_Your instructions_.
Reproduce only what runs from the line containing "Click in the formula bar input field" to the line containing "Where should I" in the records below, inclusive. Keep it exact, and keep the pictures out.

_Input material_.
__________________________________________________

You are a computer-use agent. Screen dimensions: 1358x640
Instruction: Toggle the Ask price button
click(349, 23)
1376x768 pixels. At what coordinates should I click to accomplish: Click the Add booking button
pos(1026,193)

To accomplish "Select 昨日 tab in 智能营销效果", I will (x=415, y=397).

__________________________________________________

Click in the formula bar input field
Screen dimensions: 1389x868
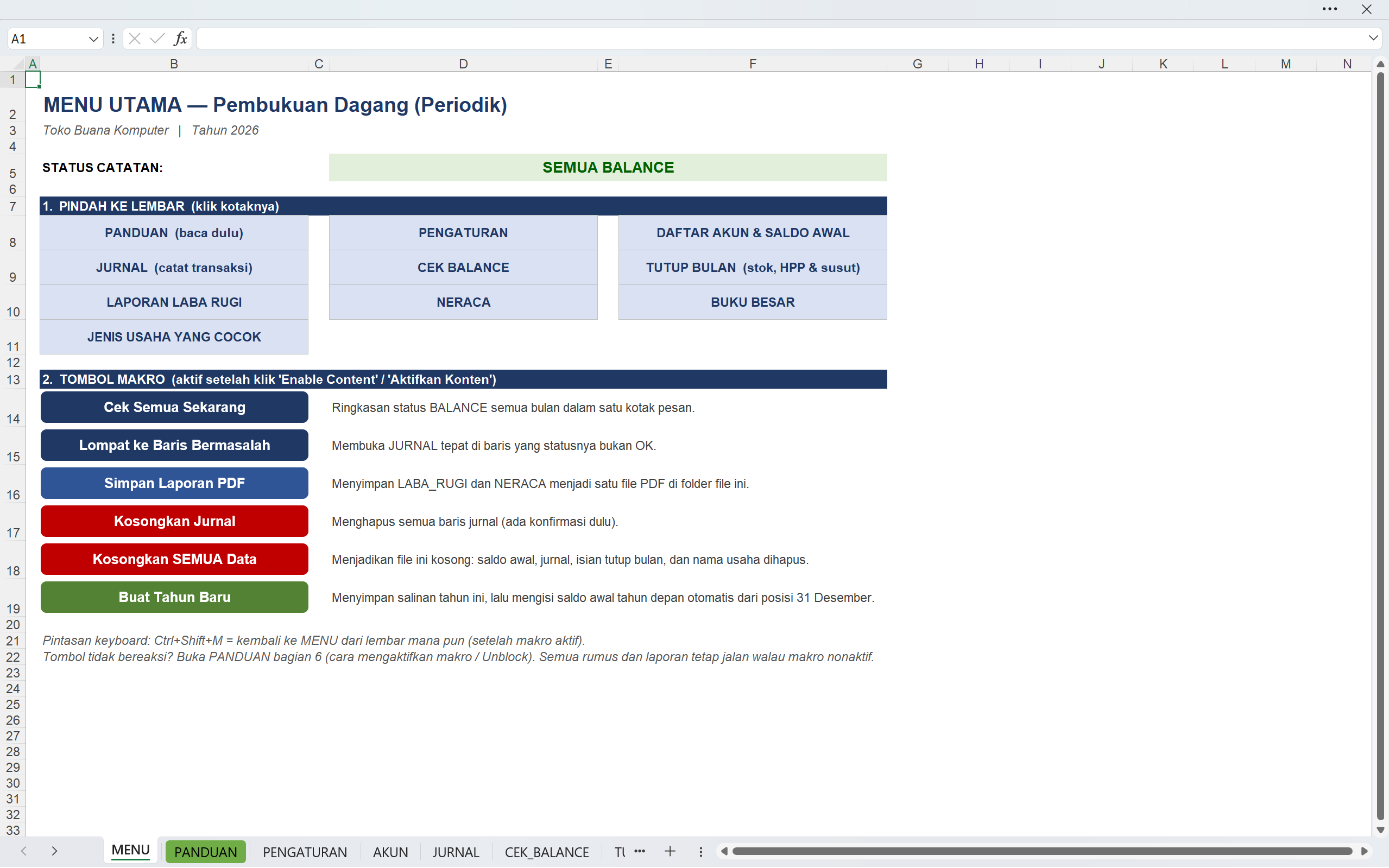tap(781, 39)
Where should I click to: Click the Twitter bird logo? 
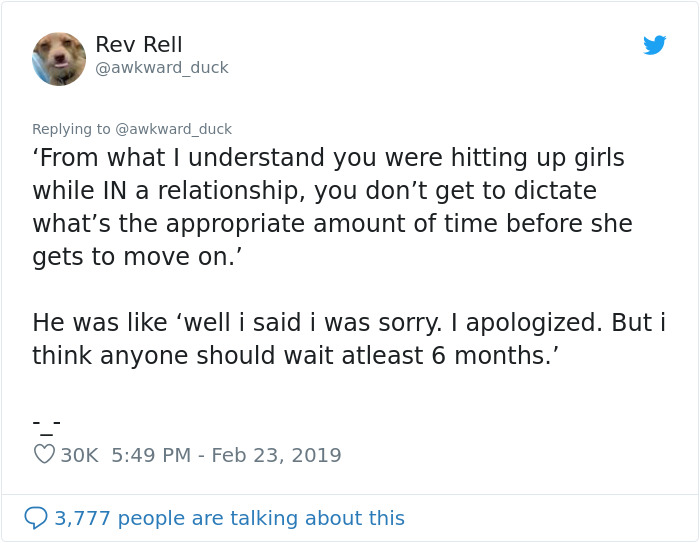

__________________________________________________

_Result of the exercise_.
Click in the formula bar input field
Screen dimensions: 1389x868
tap(781, 39)
Where should I click to: Click the Twitter bird logo? 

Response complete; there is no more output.